1: Telefinance – 1918
Fresh out of the First World War, during which the electric telegraph was a vital instrument of communication the world over, the first system was developed to use the machines for financial transactions.
Banks would use the telegraph machines, communicating through Morse code, to conduct transactions with far greater speed and efficiency than physical delivery systems. This was the first introduction of technology into the wider world of finance.
2: Going Paperless – 1968
In the UK, the Inter-Bank Computer Bureau (IBCB) was created to address the idea of automating cheque-clearing without the use of paper. They did so by creating a computer system they named Bankers Automated Clearing Services, later shortened to BACS. Still in use to this day, BACS has processed over 4 billion transactions in 2021 alone.
3: Off the Floor – 1971
Originally an acronym for the National Association of Securities Dealers Automated Quotations, the Nasdaq was founded in 1971 as the first entirely electronic stock and securities exchange. This allowed traders to perform their transactions online, rather than having to stand around on a trading floor shouting at people.
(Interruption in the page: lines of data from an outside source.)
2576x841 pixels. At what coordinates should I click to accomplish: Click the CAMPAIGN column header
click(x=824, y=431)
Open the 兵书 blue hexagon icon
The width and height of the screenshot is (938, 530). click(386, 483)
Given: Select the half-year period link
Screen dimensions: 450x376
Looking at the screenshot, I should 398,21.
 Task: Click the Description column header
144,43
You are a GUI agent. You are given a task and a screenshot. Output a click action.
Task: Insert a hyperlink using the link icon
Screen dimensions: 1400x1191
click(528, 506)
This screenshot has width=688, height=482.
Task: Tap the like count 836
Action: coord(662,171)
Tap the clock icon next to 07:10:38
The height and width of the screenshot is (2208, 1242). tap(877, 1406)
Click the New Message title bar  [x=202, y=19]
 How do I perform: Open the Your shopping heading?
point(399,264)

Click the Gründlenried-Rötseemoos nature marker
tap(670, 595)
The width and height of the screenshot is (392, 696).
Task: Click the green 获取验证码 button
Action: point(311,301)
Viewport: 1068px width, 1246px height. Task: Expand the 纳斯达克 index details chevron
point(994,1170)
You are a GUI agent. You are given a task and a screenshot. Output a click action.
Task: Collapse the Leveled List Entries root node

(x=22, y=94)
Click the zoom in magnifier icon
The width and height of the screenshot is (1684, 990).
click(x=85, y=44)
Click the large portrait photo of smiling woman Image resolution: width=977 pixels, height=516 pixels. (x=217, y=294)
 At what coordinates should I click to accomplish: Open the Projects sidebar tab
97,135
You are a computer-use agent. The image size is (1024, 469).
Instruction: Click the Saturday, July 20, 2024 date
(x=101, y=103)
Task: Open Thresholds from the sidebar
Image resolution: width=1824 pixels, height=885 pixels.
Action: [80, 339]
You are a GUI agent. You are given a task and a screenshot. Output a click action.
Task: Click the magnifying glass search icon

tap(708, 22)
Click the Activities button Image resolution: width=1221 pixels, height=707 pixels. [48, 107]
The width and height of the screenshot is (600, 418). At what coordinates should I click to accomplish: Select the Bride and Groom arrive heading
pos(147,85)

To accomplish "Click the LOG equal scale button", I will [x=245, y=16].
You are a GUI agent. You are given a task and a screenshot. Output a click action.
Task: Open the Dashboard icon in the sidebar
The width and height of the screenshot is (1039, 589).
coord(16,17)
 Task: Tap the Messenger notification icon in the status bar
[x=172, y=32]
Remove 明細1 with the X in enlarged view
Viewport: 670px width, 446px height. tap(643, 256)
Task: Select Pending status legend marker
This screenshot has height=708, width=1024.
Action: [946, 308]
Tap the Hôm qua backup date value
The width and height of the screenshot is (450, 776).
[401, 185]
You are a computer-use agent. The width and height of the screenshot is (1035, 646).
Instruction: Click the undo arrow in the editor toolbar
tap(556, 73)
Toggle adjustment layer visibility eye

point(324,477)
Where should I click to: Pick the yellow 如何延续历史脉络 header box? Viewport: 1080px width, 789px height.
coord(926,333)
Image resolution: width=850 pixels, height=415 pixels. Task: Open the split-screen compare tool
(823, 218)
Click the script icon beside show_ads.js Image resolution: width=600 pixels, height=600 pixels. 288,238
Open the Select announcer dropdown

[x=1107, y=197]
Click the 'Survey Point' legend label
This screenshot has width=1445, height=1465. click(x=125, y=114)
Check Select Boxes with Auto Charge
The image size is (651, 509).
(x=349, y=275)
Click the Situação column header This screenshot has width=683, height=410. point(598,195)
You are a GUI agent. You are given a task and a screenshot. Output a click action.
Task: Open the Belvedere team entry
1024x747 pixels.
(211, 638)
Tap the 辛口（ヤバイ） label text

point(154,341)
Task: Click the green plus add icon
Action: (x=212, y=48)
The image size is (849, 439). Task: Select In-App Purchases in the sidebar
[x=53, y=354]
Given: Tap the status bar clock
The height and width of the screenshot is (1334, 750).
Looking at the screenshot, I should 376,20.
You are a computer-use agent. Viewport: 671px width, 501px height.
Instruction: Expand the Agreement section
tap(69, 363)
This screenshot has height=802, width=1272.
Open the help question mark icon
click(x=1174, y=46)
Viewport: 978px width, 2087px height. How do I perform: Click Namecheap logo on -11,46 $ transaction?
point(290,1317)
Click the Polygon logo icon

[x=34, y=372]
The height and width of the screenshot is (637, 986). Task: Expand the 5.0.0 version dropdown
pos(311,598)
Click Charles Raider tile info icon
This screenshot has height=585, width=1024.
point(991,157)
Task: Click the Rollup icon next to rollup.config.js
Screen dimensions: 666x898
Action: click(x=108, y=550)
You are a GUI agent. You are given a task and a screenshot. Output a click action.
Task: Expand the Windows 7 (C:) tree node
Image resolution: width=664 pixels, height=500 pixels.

Of course, the vast majority of securities trading is now performed online and electronically (and by far more people), but it’s worth noting that the Nasdaq was the first. Today, they’re the second largest exchange in terms of market cap, just behind the New York Stock Exchange.
4: Online, Not In Line – 1997
Nationwide Building Society introduced the very first online banking service while the internet was still in its infancy. It was soon followed by RBS a month later. Online banking allowed customers to manage their money without having to enter a physical branch, allowing far more convenience. Now, every bank worth their salt offers online services. There are even fully online banks like Monzo and Revolut that don’t have any brick and mortar branches at all!
5: A Pal that Pays – 1998
Founded in ‘98, Confinity wouldn’t officially change its name to PayPal until 2001. It was and remains one of the most dominant forces in online payments worldwide. Its influence was rocketed along by its presence on eBay, which is itself a significant point in FinTech’s history as the first household name in ecommerce.
6: First Contact…less – 2007
The first contactless payment card was brought out by Barclays with an initial spending limit of £10. Contactless payments, however, wouldn’t be rolled out and adopted in the wider world until much later.
7: A Bit More Coin – 2008
Invented by a mysterious individual (or group) operating under the pseudonym Satoshi Nakamoto, Bitcoin was the first totally digital, totally decentralised cryptocurrency. It first passed the US dollar in value in 2011, and now (as of this article) one bitcoin is worth just over $57,000.
8: Let’s Go Mobile – 2011
RBS was the first to launch a mobile banking app, but it wasn’t long before others followed suit. In 2014, Apple launched Apple Pay, which brought contactless technology onto people’s phones, boosting the tech’s popularity.
FinTech continues to grow at staggering speeds. With online & open banking taking over traditional methods and cryptocurrency continuing to catapult in value (whilst still being very difficult to get a grasp on), it’s an incredibly exciting time to be in the industry.